### Provided passage
..........

The kids and I drove down to Chicago-land to put a flag on my grandfather’s grave today. He served in the Army during WWII and the Korean War. I knew him to be a wonderful, patient, funny, man. He would take me to the hardware store nearly every weekend in his little red Mercedes Benz and make up nonsense songs as we rode along. I don’t remember him ever raising his voice to me.
This was not the father my dad experienced. Grandpa came home from war coping with what was probably post traumatic stress disorder. He turned to alcohol and was apparently a very mean drunk. There are stories of my dad being beaten and locked in the closet.
Later in his life, Grandpa began attending AA and even church. He never spoke with me about his experiences in the army. I don’t think he considered himself a war hero. Even if he was one, I think he knew his family had made perhaps an even greater sacrifice when he came home broken and drinking.
So today, I remember my grandpa, but my heart is really with my dad. I wrote him a little note letting him know that Memorial day for me was remembering his war experience, his loss. He didn’t have a dad when he really needed one.
Now he’s in AA and recovering from his own addiction to alcohol. It was so eiry to see him walking hand and hand with my daughter in the cemetery. He looks just like his dad, and she looks just like me. A strange, full, broken, wobbly, circle, kind of moment.

..........

### Information provided
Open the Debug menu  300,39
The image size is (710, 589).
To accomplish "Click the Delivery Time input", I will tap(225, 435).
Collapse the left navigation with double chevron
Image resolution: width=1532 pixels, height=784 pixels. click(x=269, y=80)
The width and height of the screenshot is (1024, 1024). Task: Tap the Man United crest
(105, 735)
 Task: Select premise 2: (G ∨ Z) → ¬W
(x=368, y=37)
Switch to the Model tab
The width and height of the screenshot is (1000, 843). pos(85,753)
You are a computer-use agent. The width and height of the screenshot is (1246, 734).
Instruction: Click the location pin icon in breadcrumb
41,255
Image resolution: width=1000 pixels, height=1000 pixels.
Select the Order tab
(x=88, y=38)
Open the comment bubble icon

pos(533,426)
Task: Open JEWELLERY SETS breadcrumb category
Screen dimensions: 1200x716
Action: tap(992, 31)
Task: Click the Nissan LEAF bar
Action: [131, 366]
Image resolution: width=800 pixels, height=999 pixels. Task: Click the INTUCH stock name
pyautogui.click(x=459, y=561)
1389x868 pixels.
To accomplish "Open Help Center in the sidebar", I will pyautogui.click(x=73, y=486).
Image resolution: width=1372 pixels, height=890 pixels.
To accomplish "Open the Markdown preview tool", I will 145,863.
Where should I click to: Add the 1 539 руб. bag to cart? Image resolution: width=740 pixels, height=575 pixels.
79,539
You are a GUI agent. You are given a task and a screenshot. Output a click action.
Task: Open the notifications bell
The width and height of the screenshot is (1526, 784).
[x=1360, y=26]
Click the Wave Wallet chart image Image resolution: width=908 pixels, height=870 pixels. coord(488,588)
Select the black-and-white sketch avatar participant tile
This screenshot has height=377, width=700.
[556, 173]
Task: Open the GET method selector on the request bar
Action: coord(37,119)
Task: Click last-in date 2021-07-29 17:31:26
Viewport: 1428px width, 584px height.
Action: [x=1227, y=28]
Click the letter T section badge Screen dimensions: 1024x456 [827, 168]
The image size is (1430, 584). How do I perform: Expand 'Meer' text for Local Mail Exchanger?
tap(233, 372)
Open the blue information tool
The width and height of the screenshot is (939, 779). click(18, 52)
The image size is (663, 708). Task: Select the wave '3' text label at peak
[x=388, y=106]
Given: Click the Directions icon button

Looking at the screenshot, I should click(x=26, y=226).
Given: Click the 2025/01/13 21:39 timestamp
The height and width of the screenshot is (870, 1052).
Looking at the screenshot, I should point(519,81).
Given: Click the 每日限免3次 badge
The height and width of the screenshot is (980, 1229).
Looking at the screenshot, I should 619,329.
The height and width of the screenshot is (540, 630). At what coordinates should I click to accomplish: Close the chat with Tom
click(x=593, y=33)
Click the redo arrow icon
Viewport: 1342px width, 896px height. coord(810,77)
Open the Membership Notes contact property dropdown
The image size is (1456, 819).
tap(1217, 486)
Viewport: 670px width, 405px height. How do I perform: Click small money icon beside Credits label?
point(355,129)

..........

### Questions on the material
**A)** Set down the portion of the Memorial Day passage between "The kids and" and "in the closet.", inclusive, reproducing its wording precisely.
**B)** Render the following sentence from the Memorial Day passage into French: "He never spoke with me about his experiences in the army."

### Results for each task
**A)**
The kids and I drove down to Chicago-land to put a flag on my grandfather’s grave today. He served in the Army during WWII and the Korean War. I knew him to be a wonderful, patient, funny, man. He would take me to the hardware store nearly every weekend in his little red Mercedes Benz and make up nonsense songs as we rode along. I don’t remember him ever raising his voice to me.
This was not the father my dad experienced. Grandpa came home from war coping with what was probably post traumatic stress disorder. He turned to alcohol and was apparently a very mean drunk. There are stories of my dad being beaten and locked in the closet.

**B)** Il ne m'a jamais parlé de ses expériences dans l'armée.